Most people with as dual voltage Edison style center tapped 120/240 volt generator would have described it as "120/240" volt in reference to it having the feed for a neutral. You didn't.
| The more of your off the wall posts that I read the more that I know | that i would never hire you to change a light bulb, let alone do real | electrical work. You sound like the two EEs from the base's power plant | that I ran into at Ft Greely, Ak. The government finally approved, and | delivered a large 208/220 VAC through wall air conditioner for the | transmitter and control room at the TV station. Two EEs come out to the | station to take a look at the three phase breaker box mounted on a relay | rack a couple feet from the AC unit and informed me that there wasn't | enough power available to hook it up. Without taking the cover off the | box it was obvious that only one phase was in use because there was a | row of single pole 20 A circuit breakers, one in every third slot. So, | I had 100 amp 208 VAC that had nothing connected to it. I called on of | the GIs who did their grunt work and talked him out of the 30 amp | breaker, some wire and conduit and installed it myself. When they came | back to prove it couldn't be done, it was running, and the three phases | were in better balance than before.
It seems you and I do have one thing in common: we have both run into EE's that think inside very small boxes when it comes to practical power work. Now I'm glad I didn't go through EE in school (I did take a couple of EE classes while majoring in CS, to raise my GPA).
But I don't think I would want to work for you given the risk of you specifying work to do, have providing ambiguous specifications because you only know of one way those specifications could be understood, and it might be that I know more than one way (as in the case of a generator that is "240 volt").
| You can come up with a thousands reasons why nothing can be done, | without asking for more information while others use simple logic to | find a safe and reasonable way to do it.
I've learned NOT to make assumptions, especially from what people with less experience might say.
|> Consider a three phase 12-lead generator.
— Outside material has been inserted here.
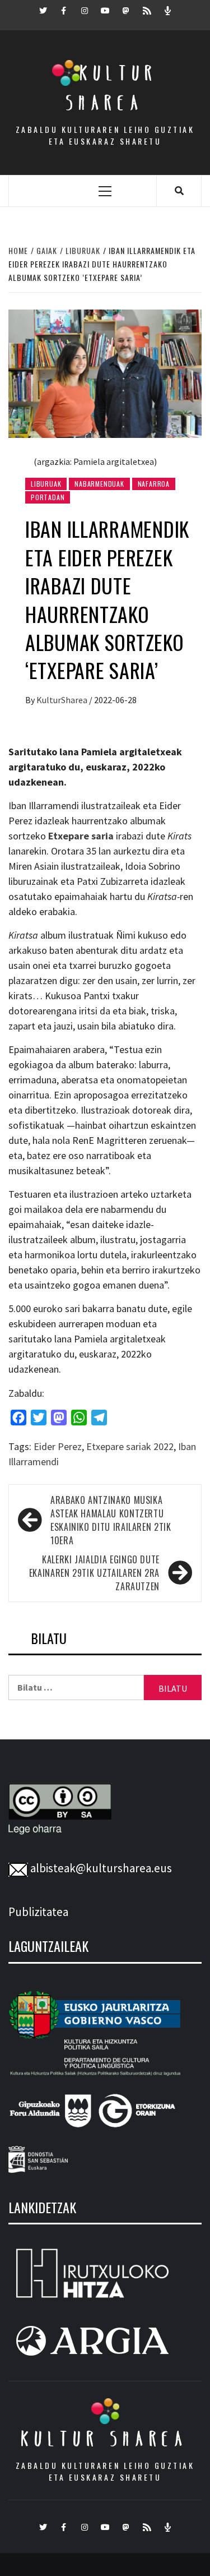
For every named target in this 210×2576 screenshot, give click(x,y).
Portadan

There are a lot of ways it |> can be wired up for a lot of different voltage and phasing configurations, |> including 66% single phase (double delta). But one thing I have found |> that is not easy to do is 3 separate 120/240 volt systems, even though |> there are 6 windings (2 per phase angle). I could configure it so each |> phase is done with 2 windings in series and the center taps all connected |> together as a common neutral, and grounded. But this would involve SEVEN |> wires. It's unknown if the voltage regulator could handle this at all. |> The terminal space is not there to feed that power out without a lot of |> modifications. | | Why do you always try to complicate things? Why do you want to toss | in a three phase setup when the OP clearly stated he had a 120/240 | source. Only in your mind can it become a multiple voltage three phase | haywire.
I was giving an example for your benefit, not for the OP. But I guess it is beyond you.